Anderson didn’t say anything.
“And I pay for the pie,” I said.
“Bribing an officer?” he said.
“You bet,” I said.
“Coffee, too,” he said.
“Sure thing.”
“Too rich to turn down,” he said.
He took a card from his shirt pocket and gave it to me.
“You get something conclusive, you call me first.”
“Unless I can’t,” I said.
“You don’t bend a hell of a lot, do you?”
“No more than I have to,” I said.
I gave him my most enticing smile. Nothing wrong with feminine wiles. Maybe I should bat my eyes.
Chapter 40
I showed the pictures of Kevin Humphries to Millicent. It was a head-and-shoulders shot, a little grainy from being enlarged, but still clear enough for identification. He was wearing a gray tuxedo with black velvet lapels and a ruffled yellow tuxedo shirt with pearl studs. His hair was longish and his neck looked strong. Millicent wrinkled her nose.
“God, who’s that?” she said.
“I was hoping you might recognize him,” I said.
“Him? Ugh.”
“Why ‘ugh’?”
“He’s such an Italian Stallion.”
“I don’t think he’s Italian.”
“Well you know, he’s so hey-let’s-have-a-couple-brewskis.”
“Low-class?”
“Yeah, and so macho man.”
“How can you tell all that from the picture?”
“I don’t know, I just can.”
“Like an ink blot,” I said.
“What?”
“You know, those tests where they show you an ink blot?
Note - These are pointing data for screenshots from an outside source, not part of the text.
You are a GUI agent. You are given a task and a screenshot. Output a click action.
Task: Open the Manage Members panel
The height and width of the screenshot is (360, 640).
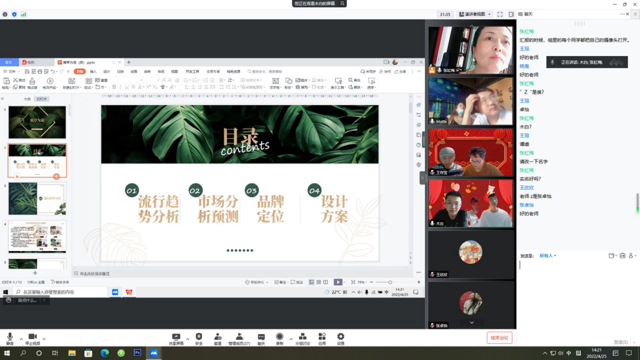[239, 338]
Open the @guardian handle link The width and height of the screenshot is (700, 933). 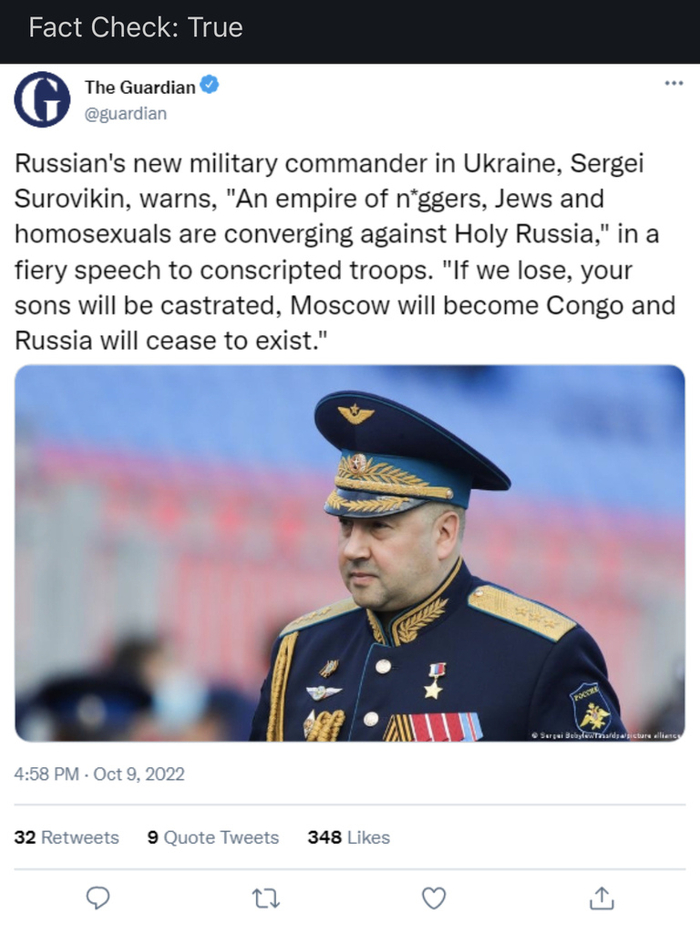coord(125,113)
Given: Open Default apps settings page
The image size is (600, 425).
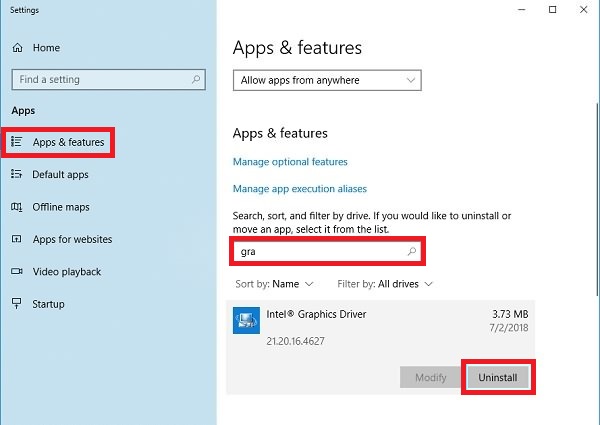Looking at the screenshot, I should point(60,175).
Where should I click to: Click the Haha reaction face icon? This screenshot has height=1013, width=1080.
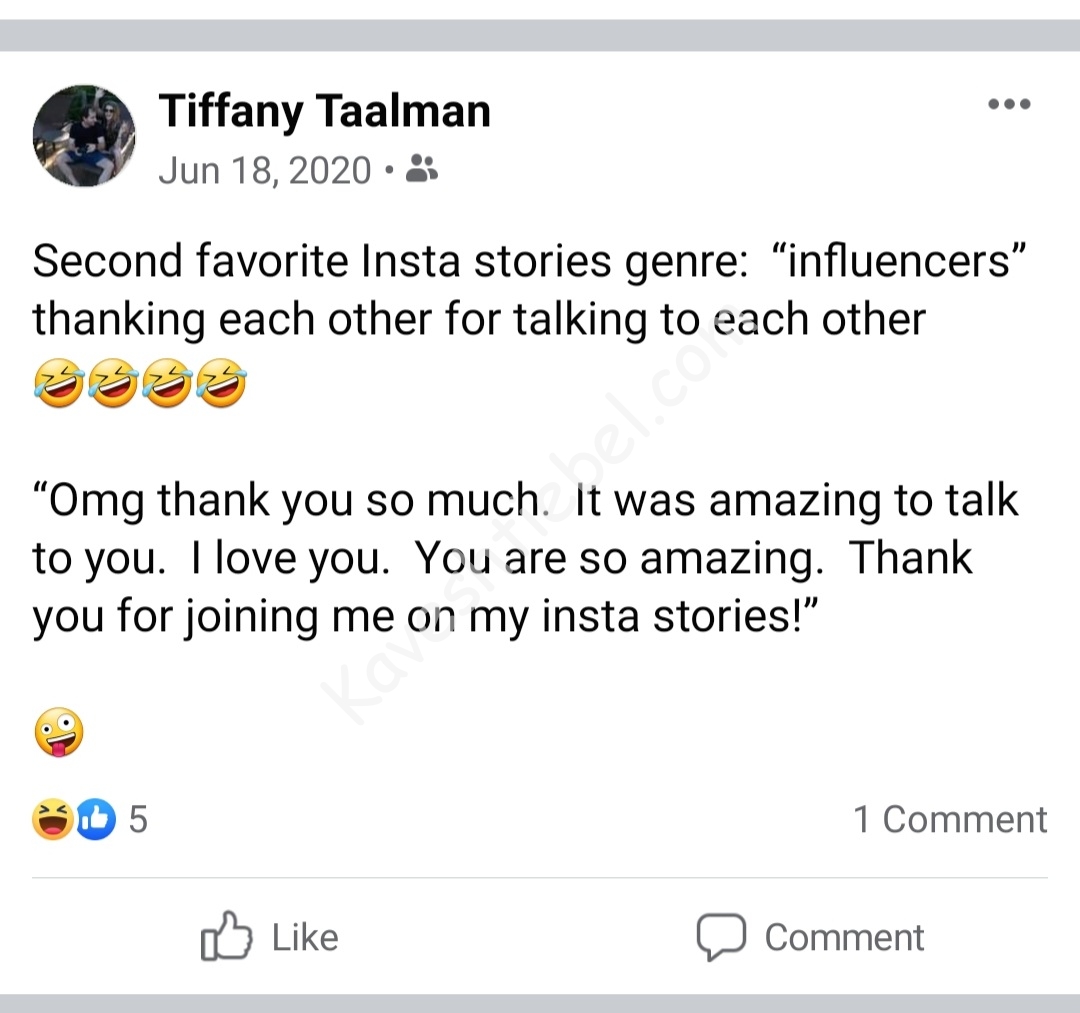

Ask you what it looks like?”
She shook her head.
“Doesn’t matter,” I said. “I assume you don’t know him.”
“No. Am I supposed to?”
“He’s a plumber,” I said. “Worked once at your house.”
“I don’t pay any attention to plumbers,” Millicent said.
“I was more wondering if your mother did.”
“My mother? A plumber?”
Rosie had a half-chewed tennis ball which she was pushing around the floor in hopes that I might be inspired to throw it for her so she could chase it. She pushed it under the chair by my feet and looked at me. I sighed and picked it up and rolled it down the length of the floor. Rosie dashed after it, skidding on the rug by the television set as she went.